Collected data entries:
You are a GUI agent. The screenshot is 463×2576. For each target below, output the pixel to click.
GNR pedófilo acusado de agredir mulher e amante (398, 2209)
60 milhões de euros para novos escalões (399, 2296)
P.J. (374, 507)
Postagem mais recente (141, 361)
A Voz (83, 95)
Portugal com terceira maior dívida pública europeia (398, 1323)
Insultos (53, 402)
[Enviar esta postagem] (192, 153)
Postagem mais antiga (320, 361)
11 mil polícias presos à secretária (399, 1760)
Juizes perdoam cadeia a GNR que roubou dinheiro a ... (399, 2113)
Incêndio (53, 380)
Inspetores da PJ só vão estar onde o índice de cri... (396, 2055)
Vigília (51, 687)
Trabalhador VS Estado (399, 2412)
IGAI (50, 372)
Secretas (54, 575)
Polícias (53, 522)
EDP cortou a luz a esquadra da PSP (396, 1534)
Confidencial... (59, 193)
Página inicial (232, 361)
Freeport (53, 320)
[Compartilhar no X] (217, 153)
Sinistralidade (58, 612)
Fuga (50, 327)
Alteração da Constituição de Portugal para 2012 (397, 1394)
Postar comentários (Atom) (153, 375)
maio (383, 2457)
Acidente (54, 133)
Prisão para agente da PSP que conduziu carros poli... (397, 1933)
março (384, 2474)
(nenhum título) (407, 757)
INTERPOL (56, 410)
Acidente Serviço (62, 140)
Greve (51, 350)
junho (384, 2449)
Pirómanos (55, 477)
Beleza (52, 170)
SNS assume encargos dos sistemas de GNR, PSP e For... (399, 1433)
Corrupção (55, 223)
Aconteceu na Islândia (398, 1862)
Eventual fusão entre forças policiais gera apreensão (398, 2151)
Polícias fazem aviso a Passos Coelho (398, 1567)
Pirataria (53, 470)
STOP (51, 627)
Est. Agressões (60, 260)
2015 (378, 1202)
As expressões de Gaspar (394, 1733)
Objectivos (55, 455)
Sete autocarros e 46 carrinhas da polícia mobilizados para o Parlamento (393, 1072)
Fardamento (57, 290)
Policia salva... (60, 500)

WORK TO COMPLETE:
Scan the records for the word "mais" and copy every line where it is found.

RESPONSE TO THIS EXERCISE:
Postagem mais recente (141, 361)
Postagem mais antiga (320, 361)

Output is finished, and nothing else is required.